● **原文摘录**:
2017-7-14 Ceph三节点(3 mon+9 osd)集群部署
建议大家可以去买《Ceph分布式存储学习指南》,快把Ceph吹上天了,不过我看Ceph确实真的很强啊。三副本存储无单点故障。不需要RAID、分布式可伸缩性的,加权选择不一样大小的磁盘,纠删码机制节省空间,写时复制快速生成Openstack数百个实例,crush算法动态选择数据存储和访问位置,不需要元数据表,自我感应组件故障并自我恢复速度极快,不存在性能瓶颈,是将块存储、对象存储、文件存储与一身的软件定义存储方案。
一、基础环境准备
3台机器,每台机器标配:1G内存、2块网卡、3块20G的SATA裸盘
"$"符号表示三个节点都进行同样配置
$ cat /etc/hosts
ceph-node1 10.20.0.101
ceph-node2 10.20.0.102
ceph-node3 10.20.0.103
$ yum install epel-release
二、安装ceph-deploy
[root@ceph-node1 ~]# ssh-keygen //在node1节点配置免SSH密钥登录到其他节点
[root@ceph-node1 ~]# ssh-copy-id ceph-node2
[root@ceph-node1 ~]# ssh-copy-id ceph-node3
[root@ceph-node1 ~]# yum install ceph-deploy -y
三个节点安装: yum install ceph
[root@ceph01 yum.repos.d]# cat ceph.repo
[ceph]
name=ceph
baseurl=http://mirrors.aliyun.com/ceph/rpm-jewel/el7/x86_64/
gpgcheck=0
[ceph-noarch]
name=cephnoarch
baseurl=http://mirrors.aliyun.com/ceph/rpm-jewel/el7/noarch/
gpgcheck=0
[root@ceph01 yum.repos.d]#
[root@ceph-node1 ~]# ceph-deploy new ceph-node1 ceph-node2 ceph-node3 //new命令会生成一个ceph-node1集群,并且会在当前目录生成配置文件和密钥文件
+++++++++++++++++++++++++++++++++++++++
[root@ceph-node1 ~]# ceph -v
ceph version 0.94.10 (b1e0532418e4631af01acbc0cedd426f1905f4af)

● **练习任务**:
1. 请从Ceph部署笔记中一字不差地输出一段文字，从"2017-7-14 Ceph三节点(3 mon+9"开始，到"储与一身的软件定义存储方案。"结束。
2. 根据Ceph部署笔记，ceph-node2 节点的IP地址是多少？

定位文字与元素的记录
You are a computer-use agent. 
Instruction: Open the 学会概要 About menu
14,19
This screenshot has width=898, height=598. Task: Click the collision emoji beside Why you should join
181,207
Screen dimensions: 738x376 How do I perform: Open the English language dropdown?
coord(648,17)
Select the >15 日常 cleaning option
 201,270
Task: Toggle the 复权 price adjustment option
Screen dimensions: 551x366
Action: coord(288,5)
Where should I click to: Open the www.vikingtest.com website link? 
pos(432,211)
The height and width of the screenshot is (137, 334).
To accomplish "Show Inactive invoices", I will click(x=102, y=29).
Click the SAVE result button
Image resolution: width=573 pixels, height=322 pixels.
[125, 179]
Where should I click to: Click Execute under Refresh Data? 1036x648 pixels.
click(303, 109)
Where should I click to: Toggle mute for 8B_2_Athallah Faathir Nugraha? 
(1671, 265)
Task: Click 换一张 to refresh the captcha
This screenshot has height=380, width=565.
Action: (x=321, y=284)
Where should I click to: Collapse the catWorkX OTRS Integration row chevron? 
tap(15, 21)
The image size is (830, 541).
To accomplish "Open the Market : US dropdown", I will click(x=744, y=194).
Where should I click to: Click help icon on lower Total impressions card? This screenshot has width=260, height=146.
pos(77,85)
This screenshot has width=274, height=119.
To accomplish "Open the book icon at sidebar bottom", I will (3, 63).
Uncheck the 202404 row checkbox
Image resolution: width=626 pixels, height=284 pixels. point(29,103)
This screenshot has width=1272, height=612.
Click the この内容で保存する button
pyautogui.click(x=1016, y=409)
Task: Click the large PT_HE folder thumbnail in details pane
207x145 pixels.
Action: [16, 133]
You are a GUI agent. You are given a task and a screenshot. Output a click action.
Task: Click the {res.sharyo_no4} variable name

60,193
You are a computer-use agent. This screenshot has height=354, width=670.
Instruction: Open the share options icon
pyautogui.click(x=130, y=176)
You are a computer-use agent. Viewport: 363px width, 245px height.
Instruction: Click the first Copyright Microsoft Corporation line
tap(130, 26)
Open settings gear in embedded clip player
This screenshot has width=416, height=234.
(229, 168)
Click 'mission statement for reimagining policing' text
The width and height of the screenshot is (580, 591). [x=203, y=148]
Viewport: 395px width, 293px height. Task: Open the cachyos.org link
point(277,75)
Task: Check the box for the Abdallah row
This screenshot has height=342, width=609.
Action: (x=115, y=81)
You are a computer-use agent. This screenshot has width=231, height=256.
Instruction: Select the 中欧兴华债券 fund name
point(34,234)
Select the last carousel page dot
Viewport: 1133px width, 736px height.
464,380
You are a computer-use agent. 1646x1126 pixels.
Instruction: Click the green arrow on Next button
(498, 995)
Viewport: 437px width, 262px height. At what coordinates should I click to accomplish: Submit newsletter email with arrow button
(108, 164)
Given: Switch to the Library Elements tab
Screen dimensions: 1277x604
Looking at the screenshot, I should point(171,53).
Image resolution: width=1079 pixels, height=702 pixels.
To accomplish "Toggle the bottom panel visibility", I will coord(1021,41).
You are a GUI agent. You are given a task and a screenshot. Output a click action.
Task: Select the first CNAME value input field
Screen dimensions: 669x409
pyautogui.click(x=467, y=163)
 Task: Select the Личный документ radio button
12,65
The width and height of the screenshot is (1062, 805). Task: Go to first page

● **参考答案**:
1.
2017-7-14 Ceph三节点(3 mon+9 osd)集群部署
建议大家可以去买《Ceph分布式存储学习指南》,快把Ceph吹上天了,不过我看Ceph确实真的很强啊。三副本存储无单点故障。不需要RAID、分布式可伸缩性的,加权选择不一样大小的磁盘,纠删码机制节省空间,写时复制快速生成Openstack数百个实例,crush算法动态选择数据存储和访问位置,不需要元数据表,自我感应组件故障并自我恢复速度极快,不存在性能瓶颈,是将块存储、对象存储、文件存储与一身的软件定义存储方案。

2. 10.20.0.102